In order to understand what that means, take an exponentially distributed random variable with density function $\frac{1}{10}e^{-x/10}$ for $x\ge 0$, and density $0$ elsewhere. Then the mean of $X$ is $10$.

Take $a=100$. Markov's Inequality says that $$\Pr(X\ge 100)\le \frac{E(X)}{100}=\frac{10}{100}.$$

It is straightforward to show that for this exponential, we have $\Pr(X\ge 100)=e^{-100/10}$. This is a number that is very close to $0$.

Note that the Markov Inequality did not lie. The probability that $X\ge 100$ really is $\le \frac{1}{10}$. But $e^{-10}$ is very much less than $\frac{1}{10}$. So in this case the Markov Inequality produced a correct but lousy bound for the "tail probability" of the exponential.

Could we produce a general but better bound. Yhe purpose of the exercise is to show that in a sense we cannot.
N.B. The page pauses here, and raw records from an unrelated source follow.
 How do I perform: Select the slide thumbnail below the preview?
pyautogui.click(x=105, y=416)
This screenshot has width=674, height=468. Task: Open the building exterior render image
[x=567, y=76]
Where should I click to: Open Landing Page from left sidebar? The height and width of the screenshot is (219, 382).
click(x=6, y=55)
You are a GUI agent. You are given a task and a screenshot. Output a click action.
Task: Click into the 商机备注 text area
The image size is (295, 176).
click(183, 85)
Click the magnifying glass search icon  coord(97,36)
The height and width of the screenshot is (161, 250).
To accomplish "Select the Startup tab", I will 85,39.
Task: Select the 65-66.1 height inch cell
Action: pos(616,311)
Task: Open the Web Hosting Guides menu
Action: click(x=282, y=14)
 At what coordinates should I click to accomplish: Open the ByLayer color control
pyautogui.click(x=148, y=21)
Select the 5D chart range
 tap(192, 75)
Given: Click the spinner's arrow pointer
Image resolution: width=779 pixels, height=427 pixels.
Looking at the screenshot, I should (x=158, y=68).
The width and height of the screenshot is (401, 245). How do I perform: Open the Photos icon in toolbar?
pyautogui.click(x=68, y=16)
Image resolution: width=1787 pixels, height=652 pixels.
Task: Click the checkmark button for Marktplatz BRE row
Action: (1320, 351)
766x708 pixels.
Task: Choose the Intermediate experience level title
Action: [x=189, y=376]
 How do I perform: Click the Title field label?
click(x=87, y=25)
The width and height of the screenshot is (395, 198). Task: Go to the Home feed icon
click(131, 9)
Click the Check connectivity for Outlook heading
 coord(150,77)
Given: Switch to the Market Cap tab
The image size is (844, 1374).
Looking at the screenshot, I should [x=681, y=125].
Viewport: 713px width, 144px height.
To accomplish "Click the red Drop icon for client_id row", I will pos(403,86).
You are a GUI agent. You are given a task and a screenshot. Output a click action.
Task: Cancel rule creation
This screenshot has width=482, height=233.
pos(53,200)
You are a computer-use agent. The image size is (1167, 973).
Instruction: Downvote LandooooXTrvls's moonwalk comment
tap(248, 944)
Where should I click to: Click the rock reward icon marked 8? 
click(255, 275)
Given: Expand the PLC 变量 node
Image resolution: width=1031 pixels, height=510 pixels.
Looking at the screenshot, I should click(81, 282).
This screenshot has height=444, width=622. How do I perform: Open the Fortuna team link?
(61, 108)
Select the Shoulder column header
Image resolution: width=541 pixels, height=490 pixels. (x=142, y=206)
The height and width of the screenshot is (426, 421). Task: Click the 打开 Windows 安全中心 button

That is the price we pay for having a theorem that applies to all random variables that have a finite expectation. The bound produced by the Markov Inequality is often not at all sharp.

The question asks us, given a positive integer $a$, to produce a random variable $X=X_a$ such that $\Pr(X\ge a)=\frac{E(X)}{a}$.

We can produce a very boring random variable that will do the job. Let $X=a$ with probability $1$. Then $\Pr(X\ge a)=1$. You should show that in this case, $\frac{E(X)}{a}=1$. That will show that it is perfectly possible to have $\Pr(X\ge a)$ exactly equal to $\frac{E(X)}{a}$.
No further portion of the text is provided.